Police personnel at Wright's office in nearby Ryde wore shirts tagged "Computer Forensics". A fellow business tenant at the building, who declined to be named, said Wright had not been seen there in the past week.

Satoshi Nakamoto is the pseudonym of the person or group of people who authored the paper, protocol and software that gave rise to bitcoin.

The New York Times, Newsweek and other publications have guessed at Nakamoto's real identity, but none has proved conclusive.

Newsweek identified a Japanese-American called Dorian Prentice Satoshi Nakamoto in March 2014, but he has steadfastly denied being the author of cryptocurrency.

Uncovering Nakamoto's real identity would be significant, not just to solving a long-standing riddle, but for the future of the world's most commonly used virtual currency.

Unlike traditional currency, bitcoins are not distributed by a central bank or backed by physical assets like gold, but are "mined" by users who use computers to calculate increasingly complex algorithmic formulas.

As an early miner of bitcoins, Nakamoto is also sitting on about 1 million bitcoins, worth more than $400 million at present exchange rates, according to bitcoin expert Sergio Demian Lerner.

The treatment of bitcoin for tax purposes in Australia has been the subject of considerable debate.
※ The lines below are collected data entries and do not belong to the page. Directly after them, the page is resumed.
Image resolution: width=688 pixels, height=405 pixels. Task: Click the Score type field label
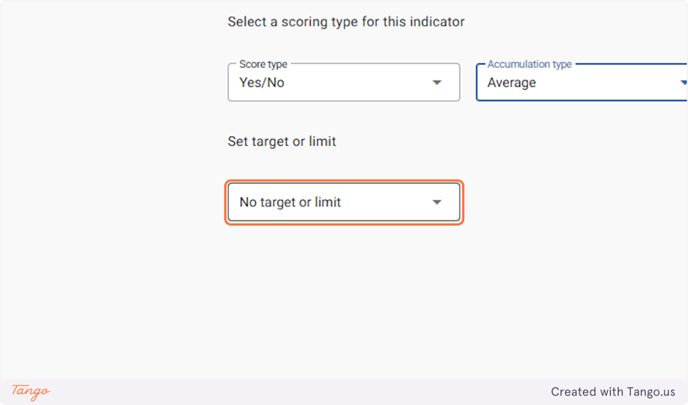[x=263, y=64]
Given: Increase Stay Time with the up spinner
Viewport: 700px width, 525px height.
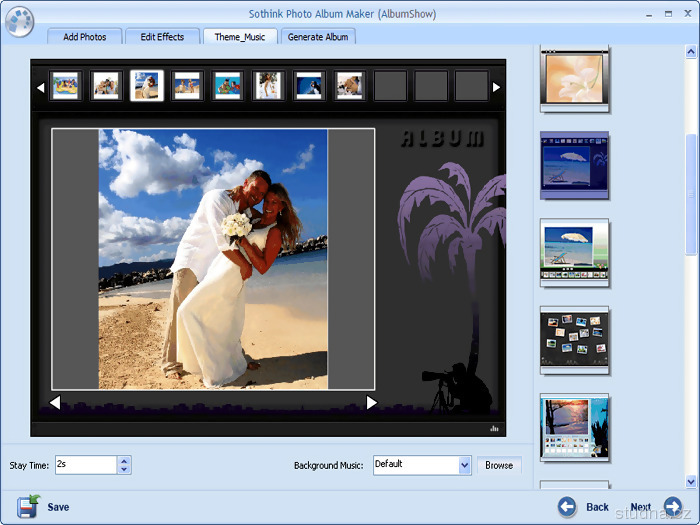Looking at the screenshot, I should (124, 460).
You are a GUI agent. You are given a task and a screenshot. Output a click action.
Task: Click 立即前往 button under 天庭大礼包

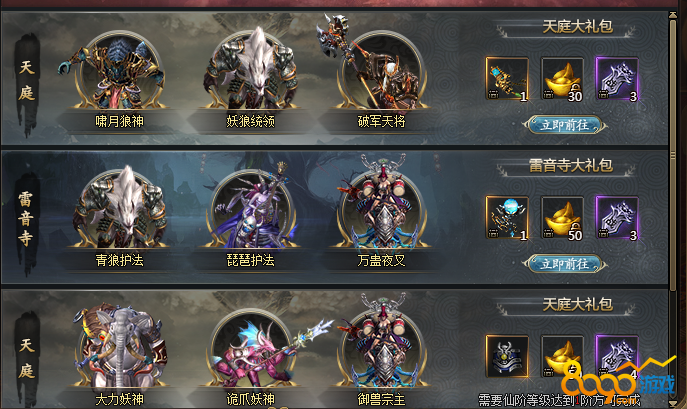point(565,125)
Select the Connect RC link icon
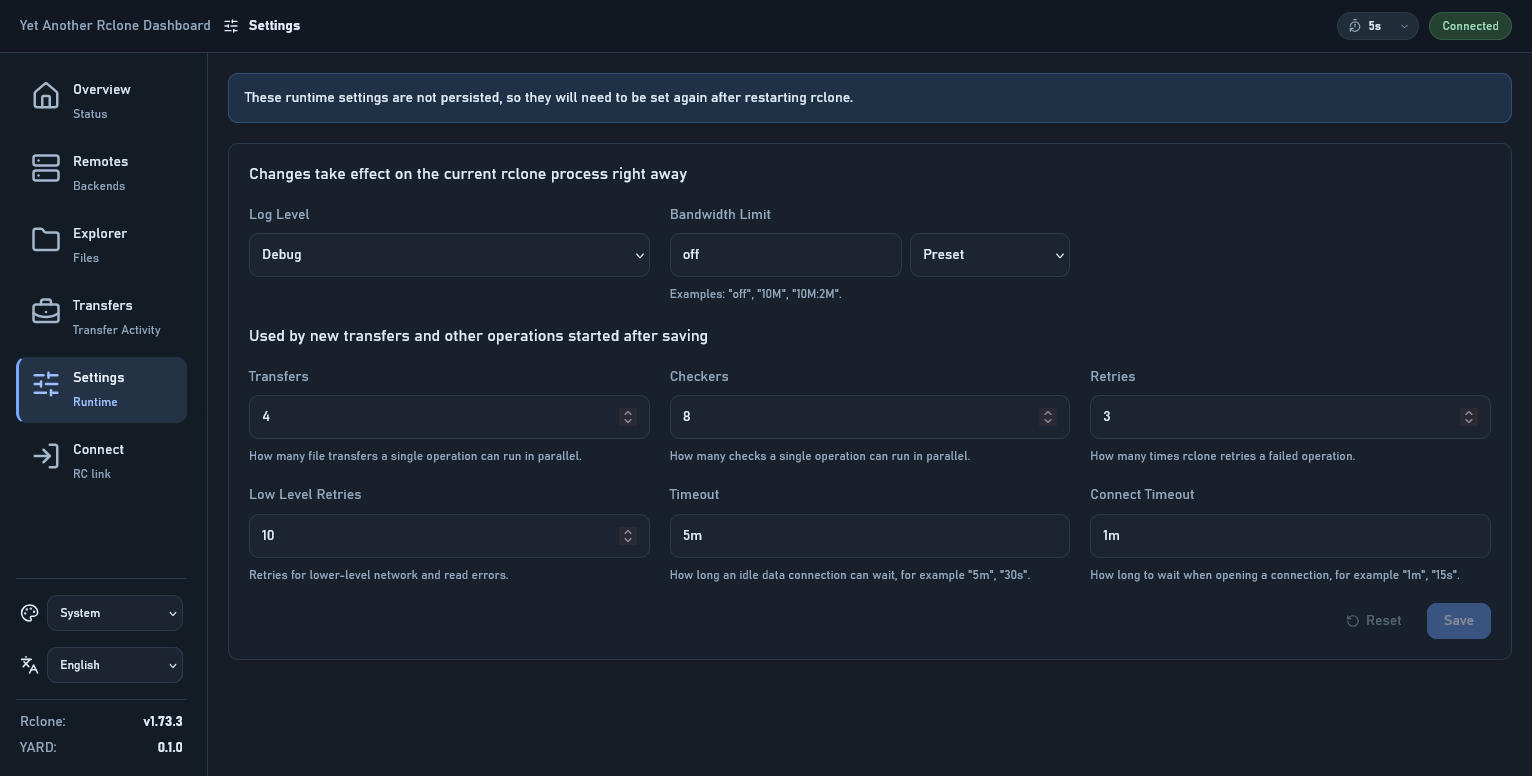1532x776 pixels. (46, 456)
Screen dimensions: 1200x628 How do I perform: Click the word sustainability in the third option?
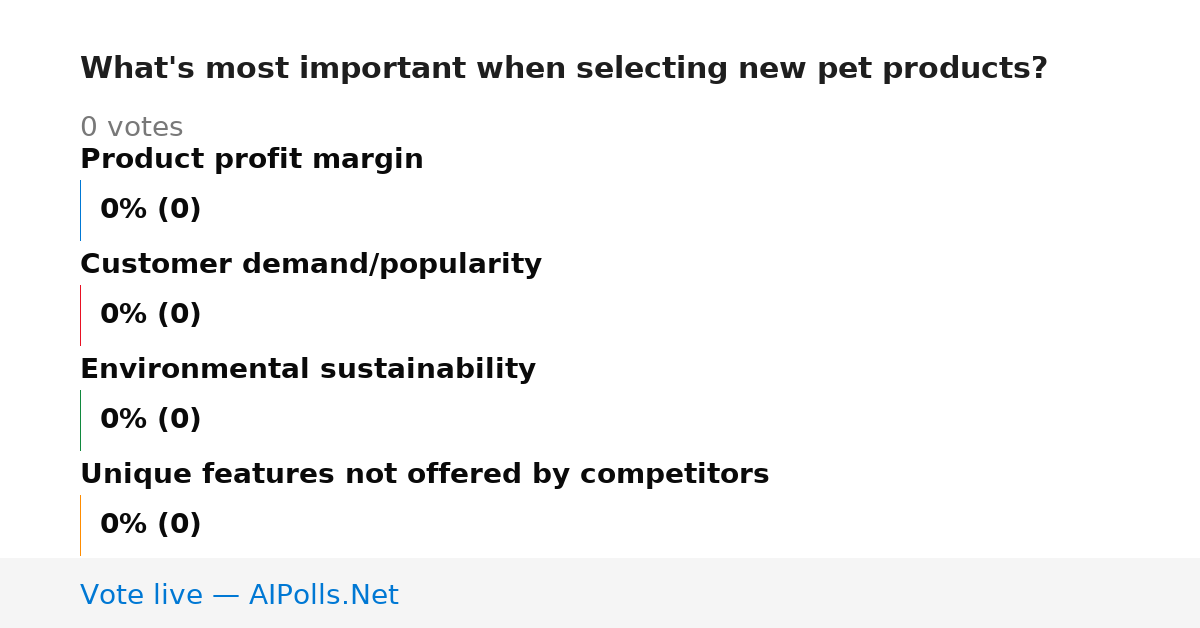[x=428, y=369]
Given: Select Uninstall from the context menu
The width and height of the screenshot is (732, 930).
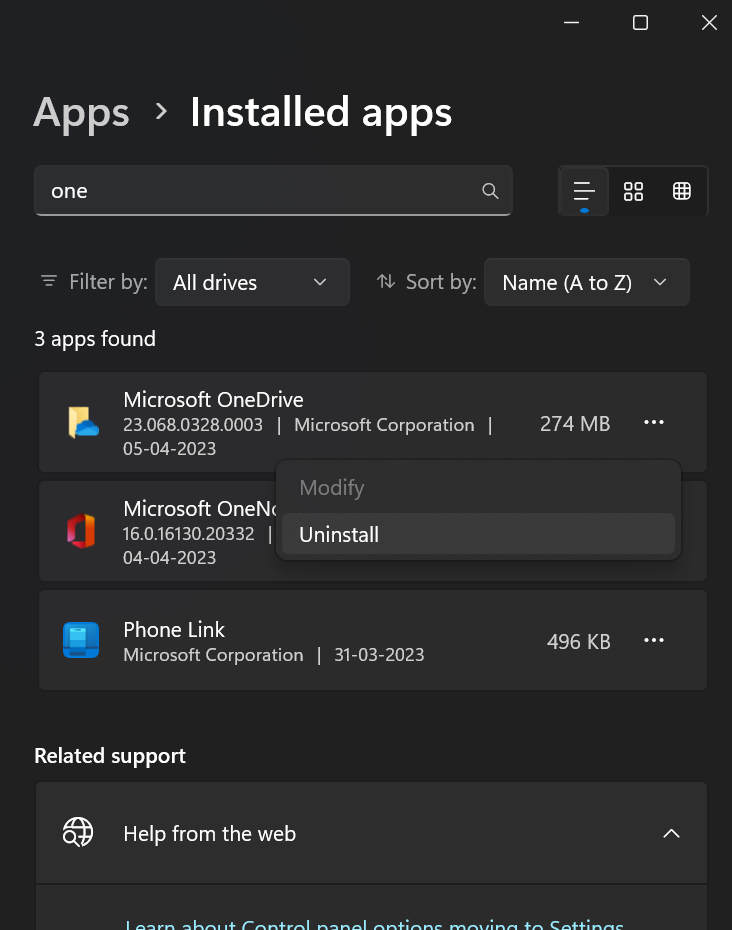Looking at the screenshot, I should coord(339,535).
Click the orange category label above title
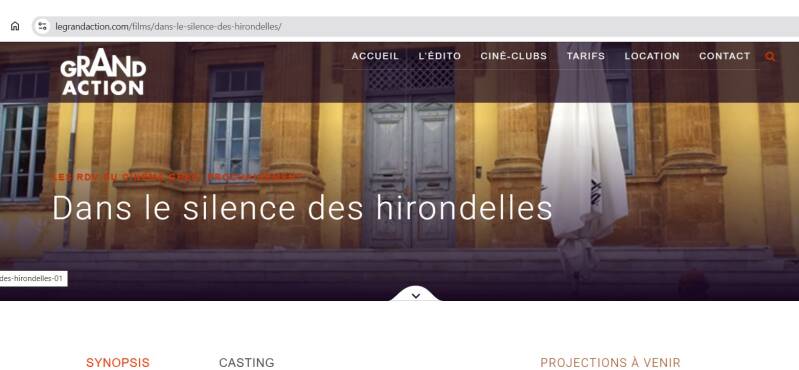The image size is (799, 370). (x=176, y=177)
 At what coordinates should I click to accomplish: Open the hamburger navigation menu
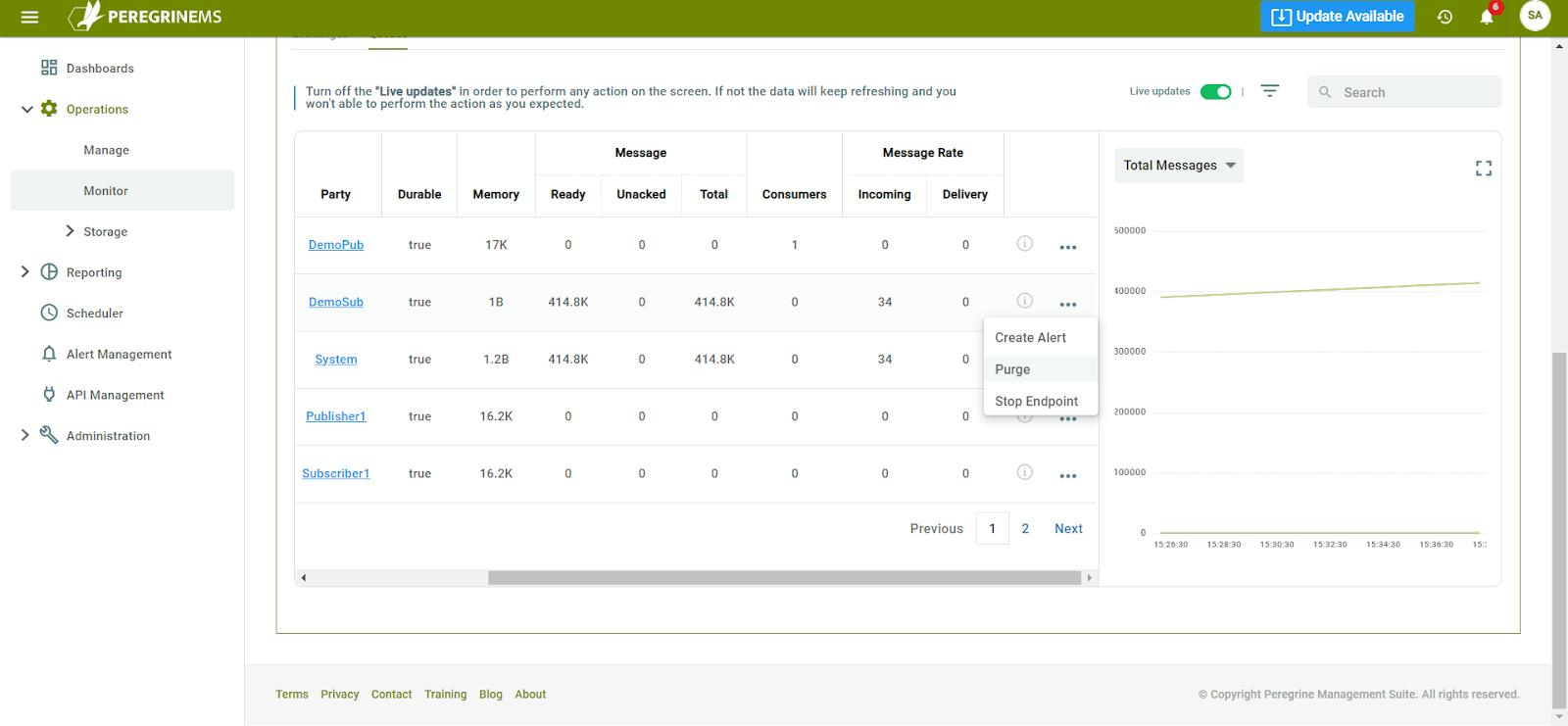coord(29,17)
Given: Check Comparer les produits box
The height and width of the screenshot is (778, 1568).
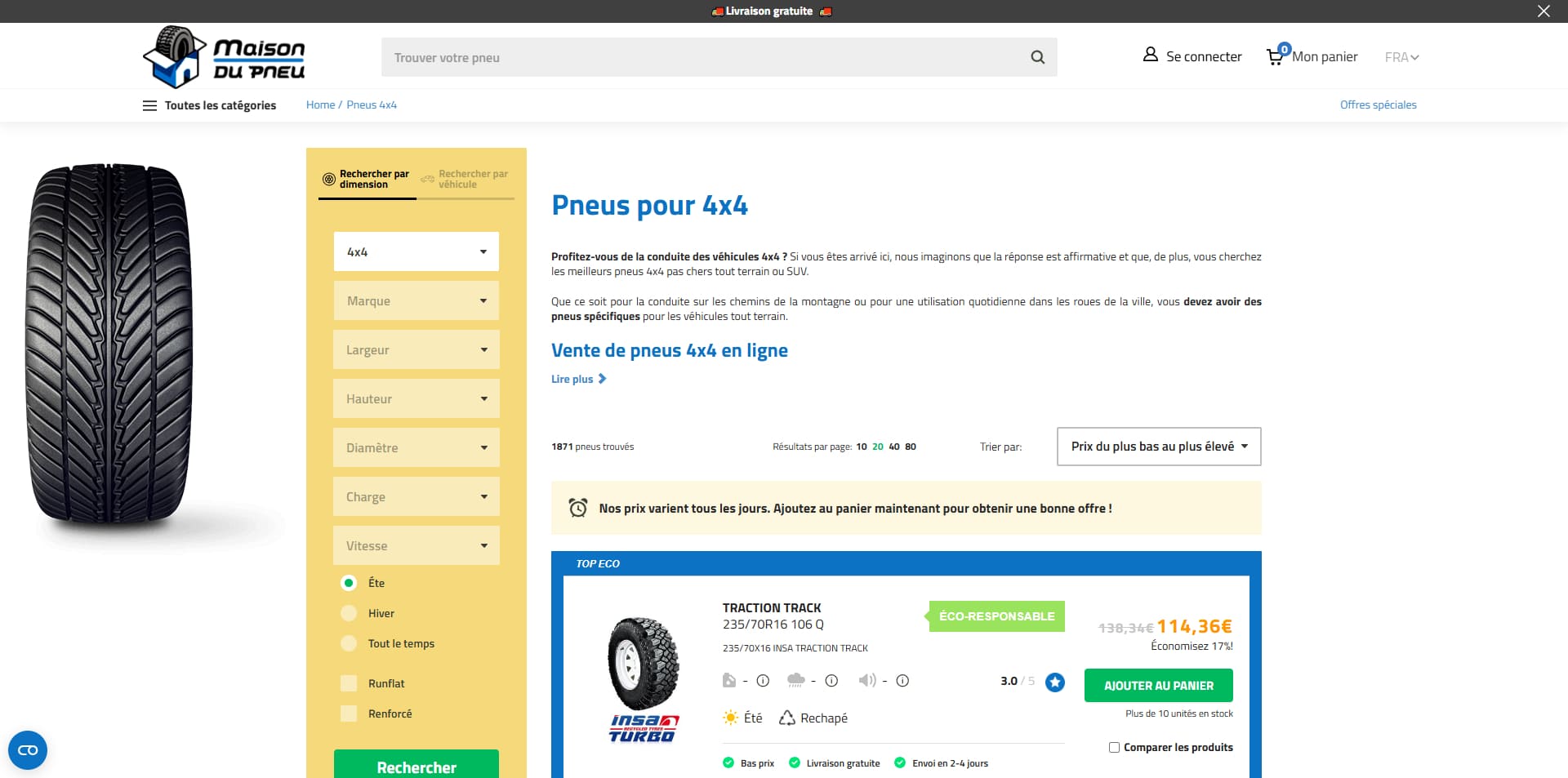Looking at the screenshot, I should 1114,747.
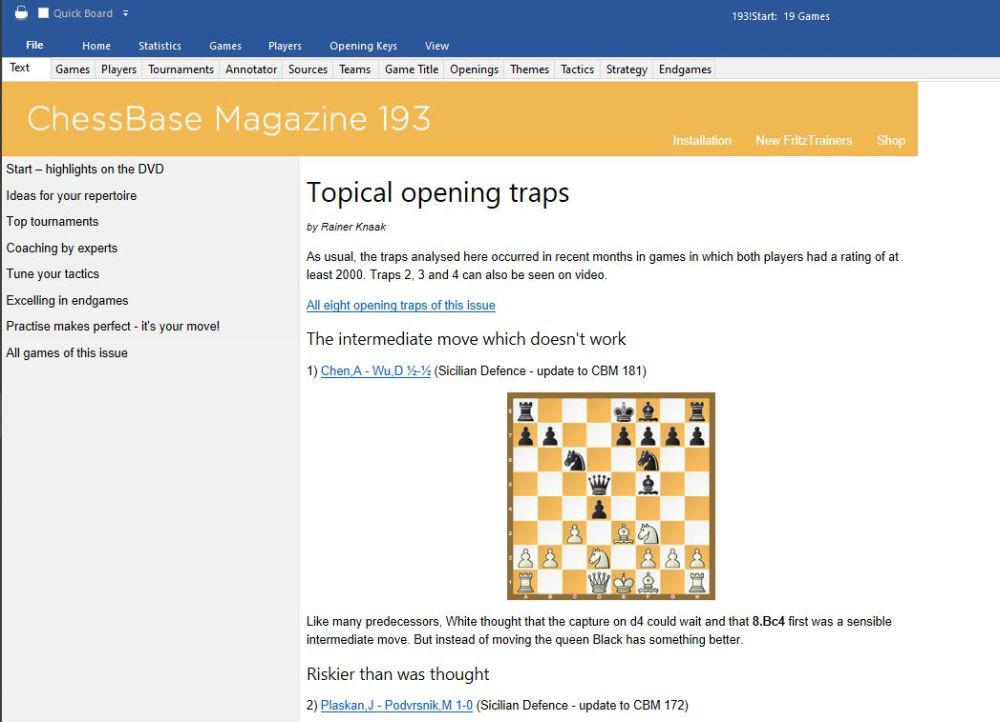
Task: Open the Opening Keys ribbon tab
Action: 363,46
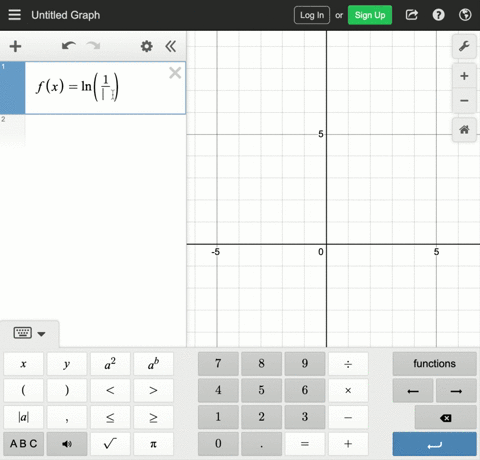Open the Graph Settings wrench

pyautogui.click(x=464, y=46)
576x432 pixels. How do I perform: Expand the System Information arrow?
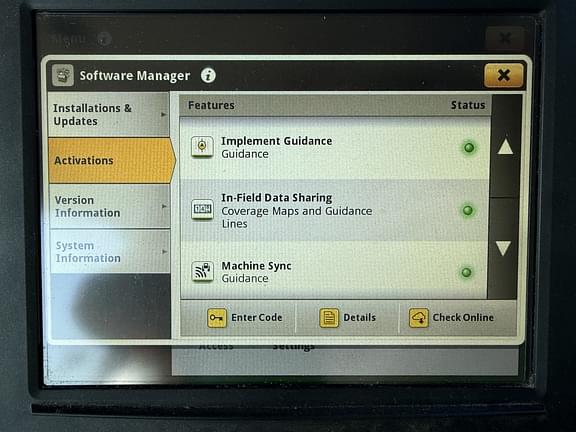coord(165,252)
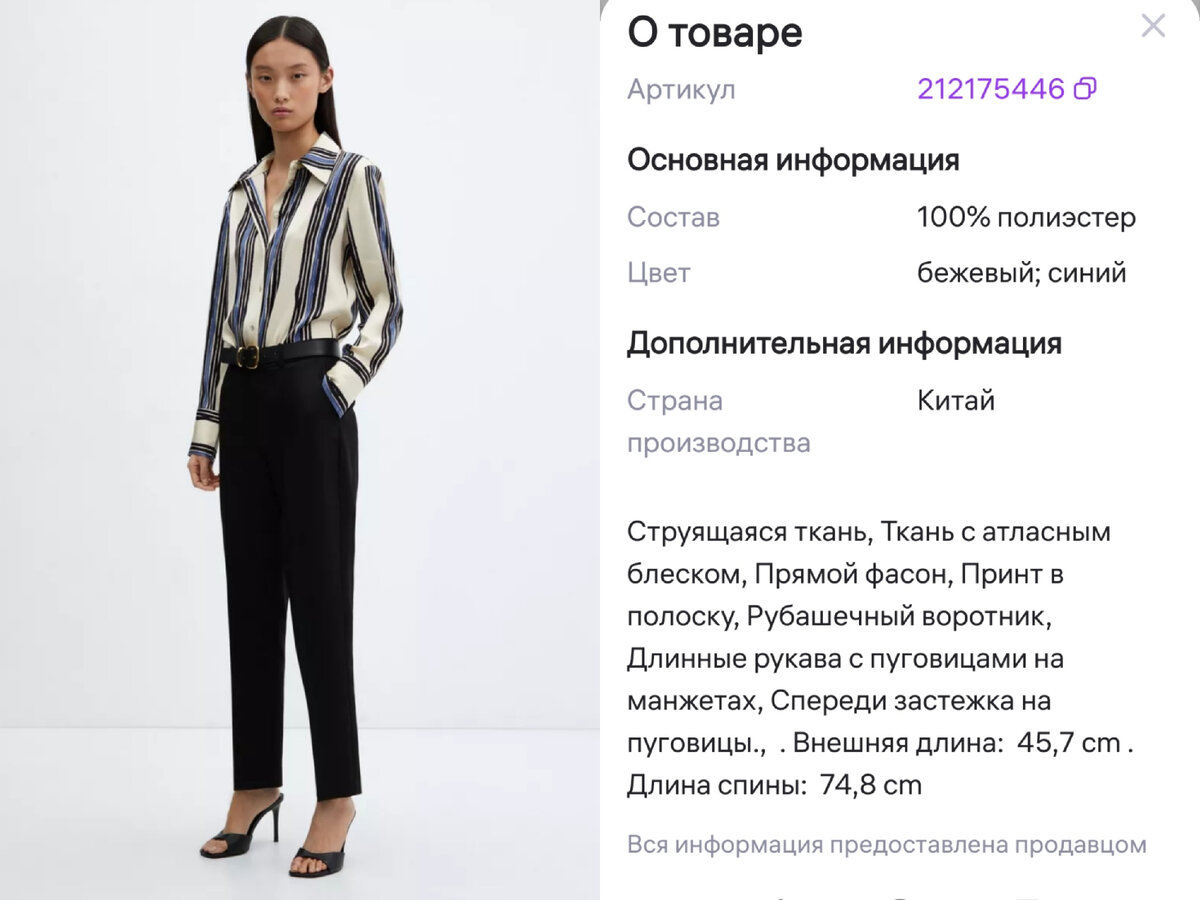Select the «Основная информация» section heading
This screenshot has width=1200, height=900.
pos(793,160)
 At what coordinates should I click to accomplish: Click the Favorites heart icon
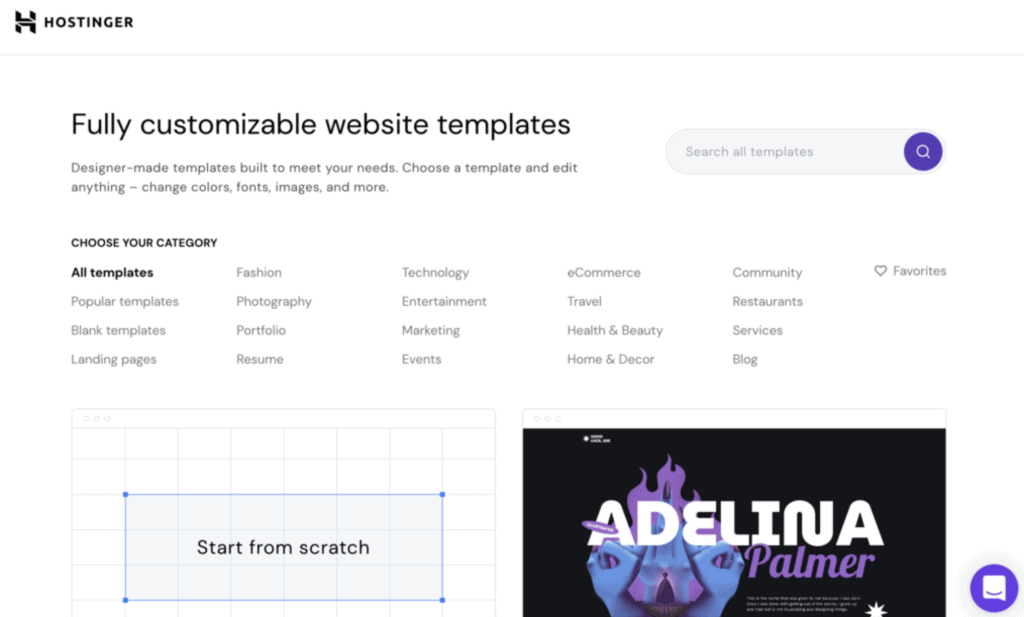tap(880, 271)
The ATO ruled in December 2014 that cryptocurrency should be considered an asset, rather than a currency, for capital gains tax purposes.

Australia's major banks announced in September they were closing accounts of bitcoin companies, forcing at least 13 digital currency providers out of business in response to tougher rules on money laundering and terrorism financing.

A Reuters investigation in October found that Australian businesses were turning their backs on bitcoin as the banks' move accelerated a trend by mainstream businesses to drop the currency.